The Beauty of the Panic Button

The Beauty of the Panic Button

The term Panic Button probably invokes all types of images for people depending on what they do. Most of those images are preceded by something very bad. The result of pressing the Panic Button doesn’t do much to fix that bad - other than alert others of the badness.

Unless of course, the Panic Button is the one you are pressing in MinIO’s SUBNET portal. That’s a different story and one worth telling. Yes, badness will still precede it, but goodness is just on the other side, so much so that we could have branded it the easy button. Unfortunately, the folks at Staples beat us to it.


The Panic Button is just one feature of MinIO’s SUBNET portal. Others include direct-to-engineer communication, health checks, speedtest diagnostics, optional call home capabilities. The list is long.

The Panic Button is remarkable in its simplicity and its power. When pressed it summons every engineer to your SUBNET issue. Everyone. On every continent. Instantaneously. It is, effectively, an instantaneous SLA.

We designed it for production impacting issues where time is of the essence. An “In emergency, break glass” type of thing. That is how it gets used. While Enterprise license subscribers get an unlimited number per year, Standard license holders only get one.

Let’s take a look at how it works.

From any SUBNET screen, look at the left menu and locate the Panic Button:


We are going to take a moment to remind you that you will likely be waking someone up. Not that you shouldn’t proceed, we are assuming this is serious and we are here to help you.


On the next page you create your issue:



Then everyone with a SUBNET account at MinIO (which is almost the entire company) get a message like this:



And on their phones:


What happens next is that an engineer will reach out or, in this case join the Zoom call. Odds are there will be multiple engineers. If we need others that are not there, we will get them onto the call.

It 100% works. Here is a thank you from a Panic Button user:

“Hey guys, just a quick update, everything is working perfectly on the compression disabled cluster! This showed us the incredible resiliency of Min.IO and I'm really excited to greatly expand our use internally. We'll definitely be creating a new thread to walk through some best practices.

I wanted to thank you guys again for all of your hard work and absolutely amazing support.

I've created some coupon codes to get you guys some free swag on our internal site. Feel free to distribute as appropriate!”

Or this one:

“This panic button is magic!

I guess you had this question a bunch of times when 4.2.4 was released 🙂

Anyway thanks again!”

The secret to the Panic Button? It doesn’t get used very often.

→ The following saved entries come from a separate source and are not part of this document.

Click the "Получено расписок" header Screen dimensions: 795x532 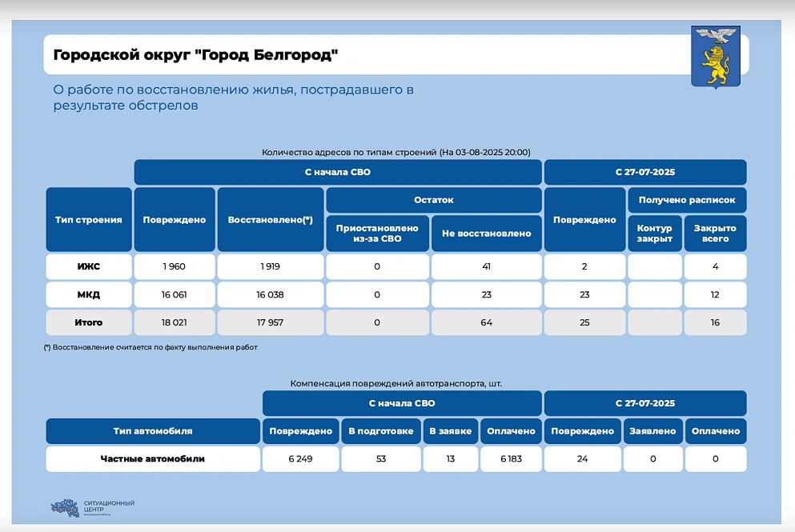(686, 200)
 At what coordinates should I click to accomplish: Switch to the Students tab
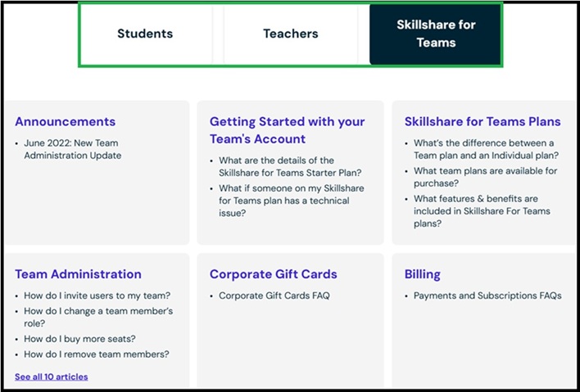(x=145, y=34)
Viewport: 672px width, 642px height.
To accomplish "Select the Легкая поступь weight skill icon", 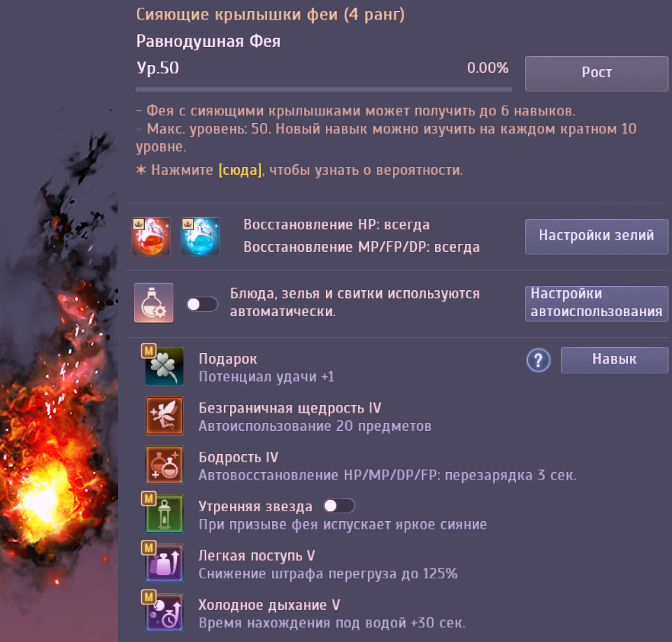I will pyautogui.click(x=164, y=563).
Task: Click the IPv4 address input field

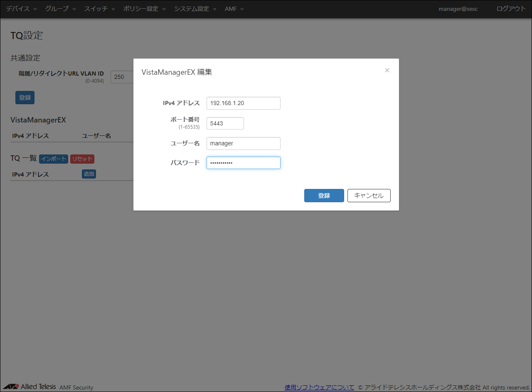Action: (243, 103)
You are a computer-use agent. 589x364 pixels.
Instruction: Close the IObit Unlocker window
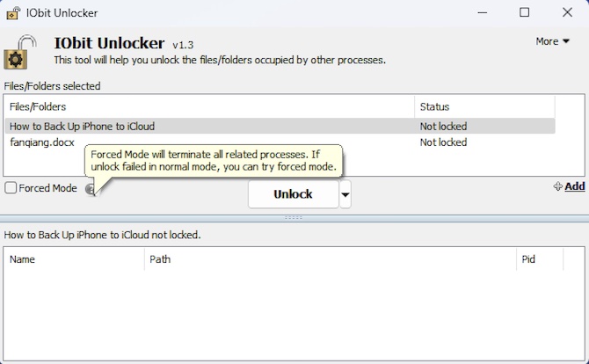tap(567, 12)
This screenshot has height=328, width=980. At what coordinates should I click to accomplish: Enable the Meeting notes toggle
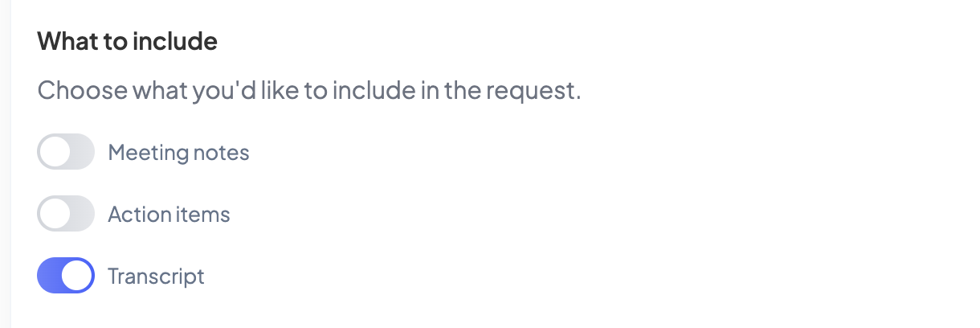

I did some back of the envelope math with our esteemed Eco Willson and learned that we have only 24 Panic Button presses since we rolled it out a few years ago. Almost 40% of those are from two companies, both of which are OEM customers on which hundreds of millions of dollars of business run.

Further, most of the Panic Button issues are unrelated to the MinIO software, they are more accurately categorized as configuration, integration or policy issues. We don’t discriminate, however, we fix’em all.

Again, the Panic Button is but one feature of SUBNET. You need to experience all of them to appreciate why our customers are so loyal and why MinIO grows so quickly within the enterprise. There are no limits on seats, no limits on issues and we make it better with every release. To learn more, reach out to us at hello@min.io and we will get you a private tour.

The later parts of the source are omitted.